Les différences culturelles n’empêchent pas de sauver le monde
Ce premier tome porte sur la découverte de ses nouveaux pouvoirs, sa tentative de concilier sa personnalité et sa culture avec un monde qu’elle observe par un prisme nouveau. Initialement dans la peau de l’ancienne Miss Marvel (Captain Marvel), elle finira par prendre sa propre identité physique et créer son propre costume. Largement inspiré du costume de l’héroïne qu’elle adule, son costume à elle est un « burkini customisé » qui lui permet d’utiliser ses pouvoirs à volonté (qui consistent en gros à pouvoir s’agrandir ou rétrécir) sans être limitée par une tenue trop petite. Mais surtout, Miss Marvel est une héroïne dans l’ère du temps qui n’est pas du genre à faire de grands discours sur les responsabilités et l’héroïsme : c’est simplement une adolescente qui veut faire le bien avec les pouvoirs qu’elle obtient. Malgré la pression d’une famille qui la voit plutôt faire une fac de médecine, elle est déterminée à utiliser son temps libre pour mettre ses pouvoirs à contribution.

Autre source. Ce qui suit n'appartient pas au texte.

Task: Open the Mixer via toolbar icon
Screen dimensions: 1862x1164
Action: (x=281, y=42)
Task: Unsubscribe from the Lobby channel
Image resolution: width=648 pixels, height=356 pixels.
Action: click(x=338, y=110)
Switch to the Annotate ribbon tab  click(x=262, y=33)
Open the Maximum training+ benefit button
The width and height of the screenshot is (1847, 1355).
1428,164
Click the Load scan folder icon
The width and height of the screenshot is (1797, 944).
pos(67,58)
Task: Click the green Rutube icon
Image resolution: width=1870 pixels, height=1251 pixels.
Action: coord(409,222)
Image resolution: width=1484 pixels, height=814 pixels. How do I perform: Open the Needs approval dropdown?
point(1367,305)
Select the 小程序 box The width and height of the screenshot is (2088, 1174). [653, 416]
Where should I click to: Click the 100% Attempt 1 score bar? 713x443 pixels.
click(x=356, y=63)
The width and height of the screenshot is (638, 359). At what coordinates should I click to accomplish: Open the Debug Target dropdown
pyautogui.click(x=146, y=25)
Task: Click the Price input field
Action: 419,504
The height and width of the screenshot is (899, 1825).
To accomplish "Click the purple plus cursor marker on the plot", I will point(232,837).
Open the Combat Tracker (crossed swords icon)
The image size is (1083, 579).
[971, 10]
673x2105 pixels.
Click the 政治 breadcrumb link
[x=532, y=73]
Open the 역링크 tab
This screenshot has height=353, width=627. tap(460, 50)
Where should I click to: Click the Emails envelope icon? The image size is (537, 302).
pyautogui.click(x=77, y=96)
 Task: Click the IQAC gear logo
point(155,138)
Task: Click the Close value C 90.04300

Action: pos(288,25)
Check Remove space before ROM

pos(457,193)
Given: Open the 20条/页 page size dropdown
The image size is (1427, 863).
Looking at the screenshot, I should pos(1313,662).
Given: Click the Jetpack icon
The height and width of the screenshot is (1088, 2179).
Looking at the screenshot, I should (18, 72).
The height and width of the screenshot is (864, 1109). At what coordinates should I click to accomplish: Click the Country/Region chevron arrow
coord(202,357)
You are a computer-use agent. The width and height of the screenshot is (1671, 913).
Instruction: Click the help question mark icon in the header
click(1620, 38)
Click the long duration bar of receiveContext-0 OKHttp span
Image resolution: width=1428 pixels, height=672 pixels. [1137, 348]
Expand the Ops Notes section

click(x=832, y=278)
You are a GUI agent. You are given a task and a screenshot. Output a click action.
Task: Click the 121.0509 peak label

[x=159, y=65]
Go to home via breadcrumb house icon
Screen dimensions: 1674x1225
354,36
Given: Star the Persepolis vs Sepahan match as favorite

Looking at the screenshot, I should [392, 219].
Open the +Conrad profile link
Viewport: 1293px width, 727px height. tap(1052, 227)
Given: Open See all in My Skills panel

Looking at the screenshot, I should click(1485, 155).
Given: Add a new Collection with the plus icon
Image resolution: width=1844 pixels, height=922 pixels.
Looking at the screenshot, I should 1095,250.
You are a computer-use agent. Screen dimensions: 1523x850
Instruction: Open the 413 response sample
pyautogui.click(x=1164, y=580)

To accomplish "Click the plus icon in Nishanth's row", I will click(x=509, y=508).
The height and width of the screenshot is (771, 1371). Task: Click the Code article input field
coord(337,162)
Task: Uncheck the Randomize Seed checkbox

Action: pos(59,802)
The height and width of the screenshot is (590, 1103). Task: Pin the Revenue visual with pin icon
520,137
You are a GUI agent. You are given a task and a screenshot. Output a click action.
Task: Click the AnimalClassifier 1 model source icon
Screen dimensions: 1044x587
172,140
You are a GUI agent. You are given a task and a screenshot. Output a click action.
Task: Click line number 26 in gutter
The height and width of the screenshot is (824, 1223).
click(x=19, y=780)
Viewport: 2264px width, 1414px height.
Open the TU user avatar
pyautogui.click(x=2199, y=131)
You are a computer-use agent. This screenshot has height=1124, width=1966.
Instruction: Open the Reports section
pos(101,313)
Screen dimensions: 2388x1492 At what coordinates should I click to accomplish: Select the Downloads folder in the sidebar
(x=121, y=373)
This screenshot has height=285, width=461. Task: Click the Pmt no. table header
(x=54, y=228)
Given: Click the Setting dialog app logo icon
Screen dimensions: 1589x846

C’est une bouffée d’air frais, par sa simplicité, loin des grands discours et des enjeux énormes qui concernent les grands super-héros comme les Avengers. Si elle deviendra probablement par la suite une figure importante de Marvel compte tenu de sa popularité, elle est pour l’instant dans son « origin story » et on la verra grandir peu à peu. Avec les superbes dessins de Adrian Alphona, la scénariste G. Willow Wilson propose là un excellent comics, capable de prendre le meilleur du genre et de donner vie à une héroïne géniale.
Pour reprendre les mots de Pénélope Bagieu plus haut, c’est « exactement l’héroïne dont on a besoin ». Elle vient apporter quelque chose de nouveau et d’important à un univers qui en manquait. Plus que son ethnie, Miss Marvel est un personnage qui parle aux jeunes et qui est bien plus proche de chacun de nous que des héros fantasmés comme Iron Man ou Captain Marvel.